En outre, nous avons pu noter des différences dans le comportement des deux réseaux. Ce ne sont pas toutes les organisations centrales dans le réseau des 72 acteurs qui le sont dans le réseau formé par les 827 acteurs. Soulignons particulièrement deux cas : une organisation locale et régionale (F0341) et une organisation paysanne (D0115). Ayant une importante centralité dans le premier réseau, ces organisations n’établissent pas autant de relations à l’extérieur de ce réseau, ce qui pourrait signifier qu’une grande partie des ressources nécessaires est disponibilisée par le propre réseau. À l’inverse, des organisations centrales dans le réseau externe ne le sont pas dans le réseau interne. Prenons les cas de deux organisations : une ONG internationale (A0931) et une organisation locale et régionale (F0306). Ces deux organisations sont fortement en relation avec des organisations à l’extérieur du réseau sénégalais d’agroécologie. Même si ces organisations ne sont pas centrales dans le premier réseau, leur centralité

dans le deuxième réseau montre leur capacité d’être en relation avec plusieurs acteurs externes pouvant ainsi revitaliser ce réseau par les ressources acquises ailleurs. En ce qui concerne les domaines qui ont mené les acteurs à se mettre en relation, nous notons qu’ils ont majoritairement été dans les mêmes domaines dans les deux réseaux, sauf la gouvernance démocratique qui est apparue seulement dans le réseau entre les acteurs.
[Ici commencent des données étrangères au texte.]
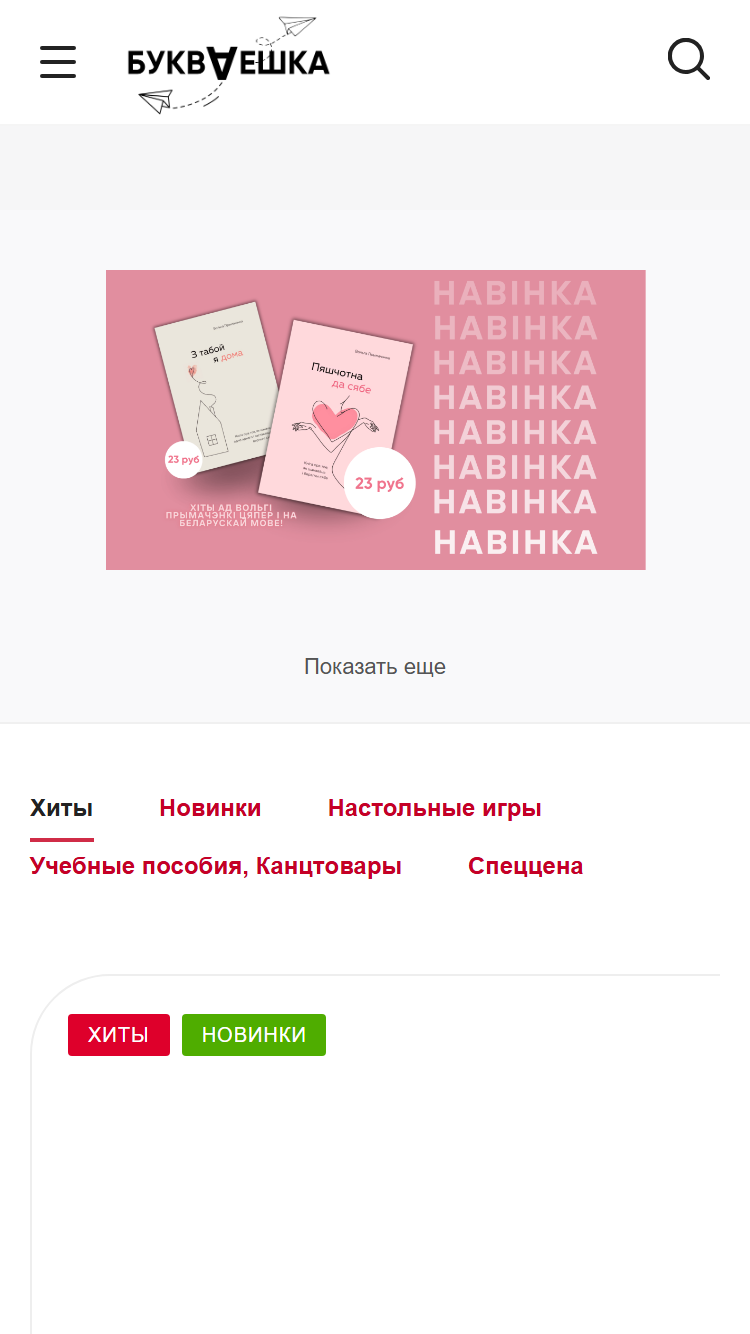Click the НАВІНКА repeated text on banner
The image size is (750, 1334).
click(515, 418)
Quoique cette étude ait analysé un grand volume de documents, les données utilisées étaient celles qui étaient disponibles sous le web et cela représente une limitation. Cet article a néanmoins mis en exergue avec qui les organisations engagées en agroécologie au Sénégal entretiennent des relations. Nos résultats ouvrent la voie pour les analyses de réseaux dans le domaine de l’agroécologie. Comprendre dans quels domaines les organisations établissent des relations pourra, dans l’avenir, aider à décortiquer les flux d’informations et de ressources qui circulent dans ce type de réseau, ainsi que les acteurs concernés.